───── SUPPLIED MATERIAL

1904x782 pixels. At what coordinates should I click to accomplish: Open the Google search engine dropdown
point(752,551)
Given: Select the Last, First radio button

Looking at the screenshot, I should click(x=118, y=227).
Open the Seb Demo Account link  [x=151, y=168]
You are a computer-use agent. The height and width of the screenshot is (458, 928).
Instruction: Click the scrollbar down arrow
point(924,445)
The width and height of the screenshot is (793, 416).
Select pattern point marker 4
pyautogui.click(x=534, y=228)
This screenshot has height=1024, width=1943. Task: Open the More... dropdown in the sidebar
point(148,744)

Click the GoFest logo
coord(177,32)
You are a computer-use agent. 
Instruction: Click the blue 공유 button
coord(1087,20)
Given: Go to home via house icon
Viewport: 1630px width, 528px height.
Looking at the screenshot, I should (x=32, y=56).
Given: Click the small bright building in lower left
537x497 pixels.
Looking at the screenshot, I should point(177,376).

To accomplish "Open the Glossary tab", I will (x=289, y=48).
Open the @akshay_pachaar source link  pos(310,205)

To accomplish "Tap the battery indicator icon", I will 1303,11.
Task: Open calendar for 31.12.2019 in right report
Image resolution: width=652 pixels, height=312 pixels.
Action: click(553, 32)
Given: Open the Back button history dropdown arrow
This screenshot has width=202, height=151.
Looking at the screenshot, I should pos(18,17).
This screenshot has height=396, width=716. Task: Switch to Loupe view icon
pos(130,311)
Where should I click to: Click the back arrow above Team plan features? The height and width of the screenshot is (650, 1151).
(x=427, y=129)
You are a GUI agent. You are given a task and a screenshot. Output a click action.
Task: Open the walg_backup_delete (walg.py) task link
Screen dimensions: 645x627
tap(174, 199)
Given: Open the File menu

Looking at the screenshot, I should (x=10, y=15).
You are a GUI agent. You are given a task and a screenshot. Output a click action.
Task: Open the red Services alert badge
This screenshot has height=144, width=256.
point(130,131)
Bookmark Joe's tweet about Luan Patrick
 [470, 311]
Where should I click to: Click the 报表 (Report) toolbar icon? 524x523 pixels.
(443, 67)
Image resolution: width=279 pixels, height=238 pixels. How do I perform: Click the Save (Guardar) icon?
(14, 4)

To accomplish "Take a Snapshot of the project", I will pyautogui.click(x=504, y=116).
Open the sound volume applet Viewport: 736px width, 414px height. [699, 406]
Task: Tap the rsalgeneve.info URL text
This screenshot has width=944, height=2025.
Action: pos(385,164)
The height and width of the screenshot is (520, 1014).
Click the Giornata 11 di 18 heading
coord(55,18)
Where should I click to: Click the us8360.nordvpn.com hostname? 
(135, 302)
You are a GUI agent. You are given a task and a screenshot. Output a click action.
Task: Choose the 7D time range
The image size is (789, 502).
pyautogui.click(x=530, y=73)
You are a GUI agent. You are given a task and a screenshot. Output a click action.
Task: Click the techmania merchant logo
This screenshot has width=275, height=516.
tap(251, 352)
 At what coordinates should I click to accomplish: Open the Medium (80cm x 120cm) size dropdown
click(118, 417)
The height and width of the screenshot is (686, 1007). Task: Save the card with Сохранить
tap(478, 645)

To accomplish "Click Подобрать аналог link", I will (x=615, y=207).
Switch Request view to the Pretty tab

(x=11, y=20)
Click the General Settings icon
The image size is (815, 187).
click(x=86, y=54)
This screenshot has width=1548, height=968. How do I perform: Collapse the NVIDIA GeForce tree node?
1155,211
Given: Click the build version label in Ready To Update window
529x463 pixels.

──────────

### TASK PROMPT:
Copy every item above word for word, with each line unchanged and in its original order.

### TASK RESULT:
1904x782 pixels. At what coordinates should I click to accomplish: Open the Google search engine dropdown
point(752,551)
Given: Select the Last, First radio button

Looking at the screenshot, I should click(x=118, y=227).
Open the Seb Demo Account link  [x=151, y=168]
You are a computer-use agent. The height and width of the screenshot is (458, 928).
Instruction: Click the scrollbar down arrow
point(924,445)
The width and height of the screenshot is (793, 416).
Select pattern point marker 4
pyautogui.click(x=534, y=228)
This screenshot has height=1024, width=1943. Task: Open the More... dropdown in the sidebar
point(148,744)

Click the GoFest logo
coord(177,32)
You are a computer-use agent. 
Instruction: Click the blue 공유 button
coord(1087,20)
Given: Go to home via house icon
Viewport: 1630px width, 528px height.
Looking at the screenshot, I should (x=32, y=56).
Given: Click the small bright building in lower left
537x497 pixels.
Looking at the screenshot, I should point(177,376).

To accomplish "Open the Glossary tab", I will (x=289, y=48).
Open the @akshay_pachaar source link  pos(310,205)

To accomplish "Tap the battery indicator icon", I will 1303,11.
Task: Open calendar for 31.12.2019 in right report
Image resolution: width=652 pixels, height=312 pixels.
Action: click(553, 32)
Given: Open the Back button history dropdown arrow
This screenshot has width=202, height=151.
Looking at the screenshot, I should pos(18,17).
This screenshot has height=396, width=716. Task: Switch to Loupe view icon
pos(130,311)
Where should I click to: Click the back arrow above Team plan features? The height and width of the screenshot is (650, 1151).
(x=427, y=129)
You are a GUI agent. You are given a task and a screenshot. Output a click action.
Task: Open the walg_backup_delete (walg.py) task link
Screen dimensions: 645x627
tap(174, 199)
Given: Open the File menu

Looking at the screenshot, I should (x=10, y=15).
You are a GUI agent. You are given a task and a screenshot. Output a click action.
Task: Open the red Services alert badge
This screenshot has height=144, width=256.
point(130,131)
Bookmark Joe's tweet about Luan Patrick
 [470, 311]
Where should I click to: Click the 报表 (Report) toolbar icon? 524x523 pixels.
(443, 67)
Image resolution: width=279 pixels, height=238 pixels. How do I perform: Click the Save (Guardar) icon?
(14, 4)

To accomplish "Take a Snapshot of the project", I will pyautogui.click(x=504, y=116).
Open the sound volume applet Viewport: 736px width, 414px height. [699, 406]
Task: Tap the rsalgeneve.info URL text
This screenshot has width=944, height=2025.
Action: pos(385,164)
The height and width of the screenshot is (520, 1014).
Click the Giornata 11 di 18 heading
coord(55,18)
Where should I click to: Click the us8360.nordvpn.com hostname? 
(135, 302)
You are a GUI agent. You are given a task and a screenshot. Output a click action.
Task: Choose the 7D time range
The image size is (789, 502).
pyautogui.click(x=530, y=73)
You are a GUI agent. You are given a task and a screenshot. Output a click action.
Task: Click the techmania merchant logo
This screenshot has width=275, height=516.
tap(251, 352)
 At what coordinates should I click to accomplish: Open the Medium (80cm x 120cm) size dropdown
click(118, 417)
The height and width of the screenshot is (686, 1007). Task: Save the card with Сохранить
tap(478, 645)

To accomplish "Click Подобрать аналог link", I will (x=615, y=207).
Switch Request view to the Pretty tab

(x=11, y=20)
Click the General Settings icon
The image size is (815, 187).
click(x=86, y=54)
This screenshot has width=1548, height=968. How do I perform: Collapse the NVIDIA GeForce tree node?
1155,211
Given: Click the build version label in Ready To Update window
529x463 pixels.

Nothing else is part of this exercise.